This may be the an unspeakably stupid question for an electrical/computer engineering student to ask, but I ran across a few parts I didn't recognize (which, after some research, I found out were glass tube fuses and automotive fuses), and they made me wonder…
So, a mechanical or thermal fuse I get; enough current, and a switch gets thrown or a piece of solder attaching a spring to a pad melts and the connection essentially ends (ignoring arcing).
But I am holding a glass tube with two metal terminals, probably some gas internally, and a glass body. There are multiple ways I could see that the thing might work (e.g. the gas or the glass is conductive, but highly susceptible to temperature changes, shattering the body in high current), but since I can't seem to find the exact mechanism anywhere online, how do they work?

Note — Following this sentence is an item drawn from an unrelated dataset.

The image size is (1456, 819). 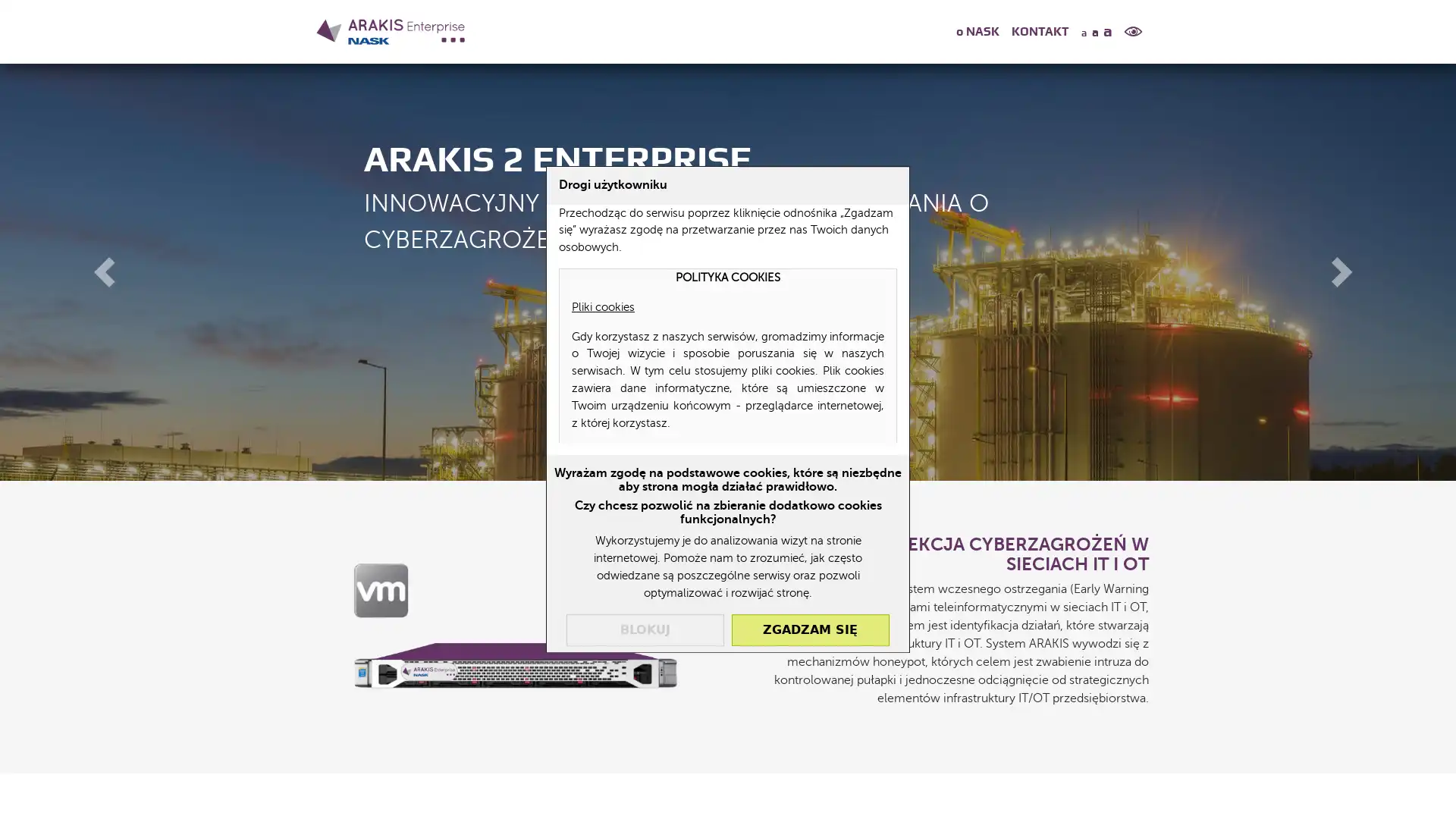 What do you see at coordinates (1081, 32) in the screenshot?
I see `a` at bounding box center [1081, 32].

— Additional, more general question —
If they are designed to shatter at high current, well…
Why are they still in use? It seems potentially dangerous, or at least fantastically annoying, to have components which leave broken glass everywhere in an expected use case.
edit: It was a very thin wire, and I have awful vision, but it now makes sense.
Best Answer
A glass fuse works by breaking the circuit when rated current passes through it. When the current passing through the fuse exceeds the rated current, the thin wire melts and breaks the circuit.
The glass fuses commonly come in various types:
Glass fuse does not contain any gas AFAIK. The glass tube protects the outside environment when the metal inside melts as high temperature can build up. Glass being transparent, helps to visually inspect the fuse to make sure if it is blown.
Following is one kind of fuse holder.
Edit: Further reading on glass fuses.
As Dave suggested, quoting more information
The resistance of a given length of flat fuse wire is inversely proportional to it's thickness. A fuse burns open as a result of Watts generated by the current through the fuse squared times the resistance of the fuse. The Watts are dissipated by the fuse resistance in the form of heat and heat is what burns the fuse open. Therefore increasing the thickness of a given fuse wire lowers the fuse resistance and thereby increases the amount of current the fuse can carry without generating enough heat to burn the fuse open.
Example: Heat is proportional to Watts and Watts = (Amps^2) X (resistance) Therefore the following equation may be used to determine roughly by what factor an 8A fuse resistance must be lowered to dissipate the same Wattage at 16 Amps.
(8A^2) X (R) = (16A^2) X (R/factor)
factor = 4
This indicates that a given 8A fuse`s resistance would have to be reduced by a factor of 4 to dissipate the same number of Watts at 16A. This means that the thickness of the 8A fuse must be increased 4 times to enable it to carry 16 Amps and still only dissipate the same Wattage that it did at 8 Amps.